> [Action item]:
Establish how many lines in the entries hold the string "computer". The number by itself is the whole answer.

> [Data to examine]:
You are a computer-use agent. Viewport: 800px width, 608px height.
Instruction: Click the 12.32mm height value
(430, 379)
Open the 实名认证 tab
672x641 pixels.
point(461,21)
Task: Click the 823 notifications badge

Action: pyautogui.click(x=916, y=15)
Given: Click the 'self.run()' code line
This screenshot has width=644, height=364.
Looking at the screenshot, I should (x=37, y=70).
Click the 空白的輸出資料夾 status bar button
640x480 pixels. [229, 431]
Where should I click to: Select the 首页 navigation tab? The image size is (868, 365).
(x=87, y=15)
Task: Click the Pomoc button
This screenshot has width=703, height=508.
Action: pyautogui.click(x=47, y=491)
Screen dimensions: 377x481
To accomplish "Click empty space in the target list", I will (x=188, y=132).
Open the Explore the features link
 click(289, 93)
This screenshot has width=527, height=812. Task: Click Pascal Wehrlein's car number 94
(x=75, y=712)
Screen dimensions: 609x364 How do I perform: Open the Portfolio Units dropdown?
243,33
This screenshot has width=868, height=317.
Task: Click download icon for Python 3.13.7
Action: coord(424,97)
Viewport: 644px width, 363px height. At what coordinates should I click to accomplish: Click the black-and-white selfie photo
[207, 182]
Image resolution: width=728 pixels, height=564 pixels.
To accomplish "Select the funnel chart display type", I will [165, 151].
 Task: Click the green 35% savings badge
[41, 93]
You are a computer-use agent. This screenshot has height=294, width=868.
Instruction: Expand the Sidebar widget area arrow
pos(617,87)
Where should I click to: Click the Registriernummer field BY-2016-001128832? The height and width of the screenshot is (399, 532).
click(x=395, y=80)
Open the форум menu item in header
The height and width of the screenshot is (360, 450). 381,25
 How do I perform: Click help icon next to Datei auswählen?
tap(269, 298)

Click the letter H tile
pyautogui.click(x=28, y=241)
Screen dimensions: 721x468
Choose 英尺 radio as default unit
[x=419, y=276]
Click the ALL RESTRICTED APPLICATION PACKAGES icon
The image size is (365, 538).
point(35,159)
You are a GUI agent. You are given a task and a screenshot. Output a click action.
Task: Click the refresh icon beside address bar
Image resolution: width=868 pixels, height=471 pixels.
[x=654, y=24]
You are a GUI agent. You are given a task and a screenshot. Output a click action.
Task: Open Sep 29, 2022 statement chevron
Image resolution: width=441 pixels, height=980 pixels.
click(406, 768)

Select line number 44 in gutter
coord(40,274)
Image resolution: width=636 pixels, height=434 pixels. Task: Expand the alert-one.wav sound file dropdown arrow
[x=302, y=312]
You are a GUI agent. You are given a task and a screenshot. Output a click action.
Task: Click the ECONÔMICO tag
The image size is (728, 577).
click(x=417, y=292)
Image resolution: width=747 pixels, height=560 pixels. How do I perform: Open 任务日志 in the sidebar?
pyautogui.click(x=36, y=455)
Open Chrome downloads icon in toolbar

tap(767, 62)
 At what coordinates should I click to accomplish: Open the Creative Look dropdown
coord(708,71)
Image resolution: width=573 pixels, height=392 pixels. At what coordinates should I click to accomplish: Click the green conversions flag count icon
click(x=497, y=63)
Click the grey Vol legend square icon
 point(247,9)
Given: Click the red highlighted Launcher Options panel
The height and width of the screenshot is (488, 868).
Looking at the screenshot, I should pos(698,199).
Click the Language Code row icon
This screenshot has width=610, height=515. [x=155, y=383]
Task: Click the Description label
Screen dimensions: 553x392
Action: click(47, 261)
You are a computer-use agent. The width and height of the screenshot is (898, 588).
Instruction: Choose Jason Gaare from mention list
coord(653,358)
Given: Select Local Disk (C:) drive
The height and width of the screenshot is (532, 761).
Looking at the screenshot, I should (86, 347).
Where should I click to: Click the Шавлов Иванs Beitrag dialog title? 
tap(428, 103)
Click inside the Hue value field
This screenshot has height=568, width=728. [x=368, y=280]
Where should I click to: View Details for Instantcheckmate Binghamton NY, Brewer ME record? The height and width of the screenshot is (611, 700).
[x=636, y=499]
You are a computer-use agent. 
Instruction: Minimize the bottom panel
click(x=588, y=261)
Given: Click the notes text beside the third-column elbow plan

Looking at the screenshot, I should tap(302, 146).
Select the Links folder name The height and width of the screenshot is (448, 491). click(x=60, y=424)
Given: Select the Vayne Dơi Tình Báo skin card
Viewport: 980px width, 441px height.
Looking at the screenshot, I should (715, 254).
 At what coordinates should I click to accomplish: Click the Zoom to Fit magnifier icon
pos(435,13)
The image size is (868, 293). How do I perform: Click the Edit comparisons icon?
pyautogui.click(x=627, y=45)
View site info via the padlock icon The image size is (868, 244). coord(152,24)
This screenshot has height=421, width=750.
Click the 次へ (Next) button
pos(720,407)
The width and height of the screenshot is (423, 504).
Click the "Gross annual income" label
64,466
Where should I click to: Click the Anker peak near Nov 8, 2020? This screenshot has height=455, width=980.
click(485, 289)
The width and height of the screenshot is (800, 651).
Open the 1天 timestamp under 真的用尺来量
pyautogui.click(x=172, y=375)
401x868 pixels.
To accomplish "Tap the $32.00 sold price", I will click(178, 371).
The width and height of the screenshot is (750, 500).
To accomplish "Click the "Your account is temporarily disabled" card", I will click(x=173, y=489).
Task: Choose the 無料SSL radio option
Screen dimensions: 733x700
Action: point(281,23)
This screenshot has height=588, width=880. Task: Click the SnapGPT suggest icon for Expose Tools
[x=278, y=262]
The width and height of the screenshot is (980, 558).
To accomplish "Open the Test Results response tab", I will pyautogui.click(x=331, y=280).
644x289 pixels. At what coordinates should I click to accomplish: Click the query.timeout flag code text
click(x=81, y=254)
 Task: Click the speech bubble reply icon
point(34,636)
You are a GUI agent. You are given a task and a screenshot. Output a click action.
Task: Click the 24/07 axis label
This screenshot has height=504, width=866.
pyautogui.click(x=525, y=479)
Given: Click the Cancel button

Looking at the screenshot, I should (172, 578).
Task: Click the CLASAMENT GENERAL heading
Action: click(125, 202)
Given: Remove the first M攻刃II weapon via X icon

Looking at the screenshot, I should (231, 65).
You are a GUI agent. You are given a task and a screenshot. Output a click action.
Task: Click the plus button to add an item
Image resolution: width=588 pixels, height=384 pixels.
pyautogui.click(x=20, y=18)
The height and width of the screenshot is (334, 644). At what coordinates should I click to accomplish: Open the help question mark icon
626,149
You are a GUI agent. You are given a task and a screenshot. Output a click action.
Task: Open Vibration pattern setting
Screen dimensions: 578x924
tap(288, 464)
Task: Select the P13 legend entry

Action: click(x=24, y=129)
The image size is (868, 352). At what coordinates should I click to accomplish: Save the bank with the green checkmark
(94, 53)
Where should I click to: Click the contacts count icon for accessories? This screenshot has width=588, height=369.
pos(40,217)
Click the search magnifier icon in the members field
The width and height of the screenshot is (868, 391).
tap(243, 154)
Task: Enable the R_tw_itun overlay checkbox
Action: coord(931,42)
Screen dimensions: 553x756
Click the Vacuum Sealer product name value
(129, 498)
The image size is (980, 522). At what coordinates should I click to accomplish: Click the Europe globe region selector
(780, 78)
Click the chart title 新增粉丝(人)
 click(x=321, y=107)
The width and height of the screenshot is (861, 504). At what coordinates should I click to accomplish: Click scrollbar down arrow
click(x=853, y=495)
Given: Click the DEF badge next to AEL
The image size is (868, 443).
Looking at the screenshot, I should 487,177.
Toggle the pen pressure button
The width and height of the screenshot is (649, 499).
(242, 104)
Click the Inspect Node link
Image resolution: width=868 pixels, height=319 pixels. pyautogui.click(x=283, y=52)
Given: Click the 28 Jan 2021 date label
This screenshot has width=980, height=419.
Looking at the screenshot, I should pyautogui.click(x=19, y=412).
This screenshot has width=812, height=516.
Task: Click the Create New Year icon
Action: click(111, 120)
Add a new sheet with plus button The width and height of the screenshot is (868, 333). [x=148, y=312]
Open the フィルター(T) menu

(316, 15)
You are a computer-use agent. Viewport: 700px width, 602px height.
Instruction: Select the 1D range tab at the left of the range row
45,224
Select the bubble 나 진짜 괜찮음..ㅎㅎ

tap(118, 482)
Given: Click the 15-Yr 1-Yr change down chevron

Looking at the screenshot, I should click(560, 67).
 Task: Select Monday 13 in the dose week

> [Exercise output]:
5